Established as The Skamokawa Eagle in 1891

Commissioners OK road work, plan for public defenders

Wahkiakum County commissioners on Tuesday approved a road closure on Eden Valley Road and addressed issues relating to operations of courts.

Eden Valley Road will have a short closure Sept. 20, 10 a.m. to 4 p.m. to replace a culvert.

"This is the first step to try to control flooding in the winter time," commented County Engineer Paul Lacy.

The work will take place at the South Creek crossing.

Commissioners and court officials brainstormed a response to a recent state supreme court rule that will prohibit superior, district and municipal courts from managing public defense services starting in 2023.

District Court Judge Heidi Heywood explained that because federal courts have placed increasing scrutiny on public defense systems across the state, many places haven't done a good job of meeting their Constitutional obligation to provide defense attorneys, expert witnesses and investigators to indigent criminal defendants.

Under the new rule, counties and cities must have a person charged with coordinating those services who isn't an officer or employee of a court.

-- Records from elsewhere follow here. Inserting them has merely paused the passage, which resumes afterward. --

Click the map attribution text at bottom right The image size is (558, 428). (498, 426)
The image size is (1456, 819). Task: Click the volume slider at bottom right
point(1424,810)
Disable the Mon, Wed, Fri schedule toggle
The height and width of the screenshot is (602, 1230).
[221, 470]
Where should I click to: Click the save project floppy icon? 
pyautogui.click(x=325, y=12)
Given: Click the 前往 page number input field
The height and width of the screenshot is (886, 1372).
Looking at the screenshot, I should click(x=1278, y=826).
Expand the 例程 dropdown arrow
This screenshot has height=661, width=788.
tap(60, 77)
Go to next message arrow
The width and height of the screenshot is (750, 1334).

Heywood said possible solutions include hiring a half-time coordinator, contracting with a coordinator from Cowlitz or Pacific counties, or assigning the duty to a county employee or elected official who is not a judge or judicial staff.

In discussion, the group agreed they'd prefer to maintain local control rather than contract.

County Clerk Kay Holland suggested the solution.

"If we have a plan in place by January 1, we can do it," she said. "I don't see a problem."

Heywood and Holland said they would work with the commission to plan the program and present it to the commission for approval.

Commissioners approved agreements that will bring funds to the county.

One increases the allocation from the state Office of Courts for reimbursing extraordinary costs arising from the county's role in handling resentencing, vacating prior convictions for simple drug possession, making refunds, and certifying refunds of legal financial obligations and collection costs under the Blake Decision.

The agreement includes an extraordinary reimbursement of $9,000; the agreement also doubles the maximum reimbursement from $45,000 to $90,000.

Commissioners also approved participation in a state $518 million law suit settlement against three opioid distributors regarding their alleged role in fueling the state's opioid epidemic.